### PROVIDED RECORDS:
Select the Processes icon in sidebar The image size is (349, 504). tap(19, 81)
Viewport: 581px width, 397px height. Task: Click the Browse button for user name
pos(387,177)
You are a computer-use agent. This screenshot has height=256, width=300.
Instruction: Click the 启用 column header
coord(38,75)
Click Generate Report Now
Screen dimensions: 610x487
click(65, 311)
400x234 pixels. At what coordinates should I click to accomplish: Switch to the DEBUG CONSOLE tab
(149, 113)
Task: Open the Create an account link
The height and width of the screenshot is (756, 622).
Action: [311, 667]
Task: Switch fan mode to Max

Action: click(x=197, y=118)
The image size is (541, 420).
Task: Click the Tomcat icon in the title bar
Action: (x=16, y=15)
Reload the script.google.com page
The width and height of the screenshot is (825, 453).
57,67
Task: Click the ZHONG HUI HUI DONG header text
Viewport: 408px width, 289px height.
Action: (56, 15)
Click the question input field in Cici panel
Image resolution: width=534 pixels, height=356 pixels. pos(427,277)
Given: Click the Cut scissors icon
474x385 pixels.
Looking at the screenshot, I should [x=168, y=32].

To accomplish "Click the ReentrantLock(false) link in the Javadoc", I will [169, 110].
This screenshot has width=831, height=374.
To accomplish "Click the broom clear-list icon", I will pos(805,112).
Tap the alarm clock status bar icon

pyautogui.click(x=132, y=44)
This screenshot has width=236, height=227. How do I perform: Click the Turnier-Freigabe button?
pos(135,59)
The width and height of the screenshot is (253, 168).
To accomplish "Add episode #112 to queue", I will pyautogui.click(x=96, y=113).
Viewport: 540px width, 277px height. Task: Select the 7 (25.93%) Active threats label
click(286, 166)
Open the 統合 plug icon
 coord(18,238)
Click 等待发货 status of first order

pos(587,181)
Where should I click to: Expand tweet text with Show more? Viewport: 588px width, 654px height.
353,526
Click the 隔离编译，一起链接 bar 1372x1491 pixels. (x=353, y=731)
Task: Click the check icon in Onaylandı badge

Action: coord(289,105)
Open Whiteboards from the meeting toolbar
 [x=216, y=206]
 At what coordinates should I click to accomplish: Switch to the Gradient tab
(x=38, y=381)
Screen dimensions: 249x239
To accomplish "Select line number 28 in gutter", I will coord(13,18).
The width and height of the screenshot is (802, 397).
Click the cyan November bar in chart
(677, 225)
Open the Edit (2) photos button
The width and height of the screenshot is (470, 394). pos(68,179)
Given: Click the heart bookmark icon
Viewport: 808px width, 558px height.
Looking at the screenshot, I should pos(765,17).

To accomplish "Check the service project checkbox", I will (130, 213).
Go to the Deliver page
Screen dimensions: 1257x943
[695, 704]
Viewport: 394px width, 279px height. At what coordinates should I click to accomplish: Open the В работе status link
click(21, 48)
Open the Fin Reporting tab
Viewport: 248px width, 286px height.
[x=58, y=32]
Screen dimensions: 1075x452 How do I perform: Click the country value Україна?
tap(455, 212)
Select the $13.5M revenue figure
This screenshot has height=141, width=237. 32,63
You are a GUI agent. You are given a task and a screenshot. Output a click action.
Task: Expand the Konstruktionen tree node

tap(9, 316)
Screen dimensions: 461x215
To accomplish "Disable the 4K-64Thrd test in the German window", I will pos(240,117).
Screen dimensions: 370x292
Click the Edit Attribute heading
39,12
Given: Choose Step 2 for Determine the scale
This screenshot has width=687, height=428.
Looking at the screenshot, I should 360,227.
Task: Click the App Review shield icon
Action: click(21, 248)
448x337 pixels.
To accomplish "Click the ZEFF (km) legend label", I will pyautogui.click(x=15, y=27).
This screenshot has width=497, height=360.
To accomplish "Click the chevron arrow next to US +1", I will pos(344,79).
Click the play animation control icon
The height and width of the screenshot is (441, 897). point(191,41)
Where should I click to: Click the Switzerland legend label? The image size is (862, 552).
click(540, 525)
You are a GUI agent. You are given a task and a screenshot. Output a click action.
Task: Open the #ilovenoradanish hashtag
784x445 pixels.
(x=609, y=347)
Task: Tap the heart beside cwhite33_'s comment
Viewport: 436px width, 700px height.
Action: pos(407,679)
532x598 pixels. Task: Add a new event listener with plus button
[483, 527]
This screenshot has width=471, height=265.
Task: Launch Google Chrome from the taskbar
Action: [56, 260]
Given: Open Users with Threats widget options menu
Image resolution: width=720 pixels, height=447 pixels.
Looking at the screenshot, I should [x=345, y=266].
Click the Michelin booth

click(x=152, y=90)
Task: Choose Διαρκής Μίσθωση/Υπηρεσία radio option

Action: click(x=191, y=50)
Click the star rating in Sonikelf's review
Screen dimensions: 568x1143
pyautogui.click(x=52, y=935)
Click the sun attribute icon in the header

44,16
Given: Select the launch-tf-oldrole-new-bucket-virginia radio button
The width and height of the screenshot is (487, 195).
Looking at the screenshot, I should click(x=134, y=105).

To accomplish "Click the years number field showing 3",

### WORK REQUEST:
The full listing above needs to be transcribed exactly.

### EXERCISE ANSWER:
Select the Processes icon in sidebar The image size is (349, 504). tap(19, 81)
Viewport: 581px width, 397px height. Task: Click the Browse button for user name
pos(387,177)
You are a computer-use agent. This screenshot has height=256, width=300.
Instruction: Click the 启用 column header
coord(38,75)
Click Generate Report Now
Screen dimensions: 610x487
click(65, 311)
400x234 pixels. At what coordinates should I click to accomplish: Switch to the DEBUG CONSOLE tab
(149, 113)
Task: Open the Create an account link
The height and width of the screenshot is (756, 622).
Action: [311, 667]
Task: Switch fan mode to Max

Action: click(x=197, y=118)
The image size is (541, 420).
Task: Click the Tomcat icon in the title bar
Action: (x=16, y=15)
Reload the script.google.com page
The width and height of the screenshot is (825, 453).
57,67
Task: Click the ZHONG HUI HUI DONG header text
Viewport: 408px width, 289px height.
Action: (56, 15)
Click the question input field in Cici panel
Image resolution: width=534 pixels, height=356 pixels. pos(427,277)
Given: Click the Cut scissors icon
474x385 pixels.
Looking at the screenshot, I should [x=168, y=32].

To accomplish "Click the ReentrantLock(false) link in the Javadoc", I will [169, 110].
This screenshot has width=831, height=374.
To accomplish "Click the broom clear-list icon", I will pos(805,112).
Tap the alarm clock status bar icon

pyautogui.click(x=132, y=44)
This screenshot has width=236, height=227. How do I perform: Click the Turnier-Freigabe button?
pos(135,59)
The width and height of the screenshot is (253, 168).
To accomplish "Add episode #112 to queue", I will pyautogui.click(x=96, y=113).
Viewport: 540px width, 277px height. Task: Select the 7 (25.93%) Active threats label
click(286, 166)
Open the 統合 plug icon
 coord(18,238)
Click 等待发货 status of first order

pos(587,181)
Where should I click to: Expand tweet text with Show more? Viewport: 588px width, 654px height.
353,526
Click the 隔离编译，一起链接 bar 1372x1491 pixels. (x=353, y=731)
Task: Click the check icon in Onaylandı badge

Action: coord(289,105)
Open Whiteboards from the meeting toolbar
 [x=216, y=206]
 At what coordinates should I click to accomplish: Switch to the Gradient tab
(x=38, y=381)
Screen dimensions: 249x239
To accomplish "Select line number 28 in gutter", I will coord(13,18).
The width and height of the screenshot is (802, 397).
Click the cyan November bar in chart
(677, 225)
Open the Edit (2) photos button
The width and height of the screenshot is (470, 394). pos(68,179)
Given: Click the heart bookmark icon
Viewport: 808px width, 558px height.
Looking at the screenshot, I should pos(765,17).

To accomplish "Check the service project checkbox", I will (130, 213).
Go to the Deliver page
Screen dimensions: 1257x943
[695, 704]
Viewport: 394px width, 279px height. At what coordinates should I click to accomplish: Open the В работе status link
click(21, 48)
Open the Fin Reporting tab
Viewport: 248px width, 286px height.
[x=58, y=32]
Screen dimensions: 1075x452 How do I perform: Click the country value Україна?
tap(455, 212)
Select the $13.5M revenue figure
This screenshot has height=141, width=237. 32,63
You are a GUI agent. You are given a task and a screenshot. Output a click action.
Task: Expand the Konstruktionen tree node

tap(9, 316)
Screen dimensions: 461x215
To accomplish "Disable the 4K-64Thrd test in the German window", I will pos(240,117).
Screen dimensions: 370x292
Click the Edit Attribute heading
39,12
Given: Choose Step 2 for Determine the scale
This screenshot has width=687, height=428.
Looking at the screenshot, I should 360,227.
Task: Click the App Review shield icon
Action: click(21, 248)
448x337 pixels.
To accomplish "Click the ZEFF (km) legend label", I will pyautogui.click(x=15, y=27).
This screenshot has width=497, height=360.
To accomplish "Click the chevron arrow next to US +1", I will pos(344,79).
Click the play animation control icon
The height and width of the screenshot is (441, 897). point(191,41)
Where should I click to: Click the Switzerland legend label? The image size is (862, 552).
click(540, 525)
You are a GUI agent. You are given a task and a screenshot. Output a click action.
Task: Open the #ilovenoradanish hashtag
784x445 pixels.
(x=609, y=347)
Task: Tap the heart beside cwhite33_'s comment
Viewport: 436px width, 700px height.
Action: pos(407,679)
532x598 pixels. Task: Add a new event listener with plus button
[483, 527]
This screenshot has width=471, height=265.
Task: Launch Google Chrome from the taskbar
Action: [56, 260]
Given: Open Users with Threats widget options menu
Image resolution: width=720 pixels, height=447 pixels.
Looking at the screenshot, I should [x=345, y=266].
Click the Michelin booth

click(x=152, y=90)
Task: Choose Διαρκής Μίσθωση/Υπηρεσία radio option

Action: click(x=191, y=50)
Click the star rating in Sonikelf's review
Screen dimensions: 568x1143
pyautogui.click(x=52, y=935)
Click the sun attribute icon in the header

44,16
Given: Select the launch-tf-oldrole-new-bucket-virginia radio button
The width and height of the screenshot is (487, 195).
Looking at the screenshot, I should click(x=134, y=105).

To accomplish "Click the years number field showing 3",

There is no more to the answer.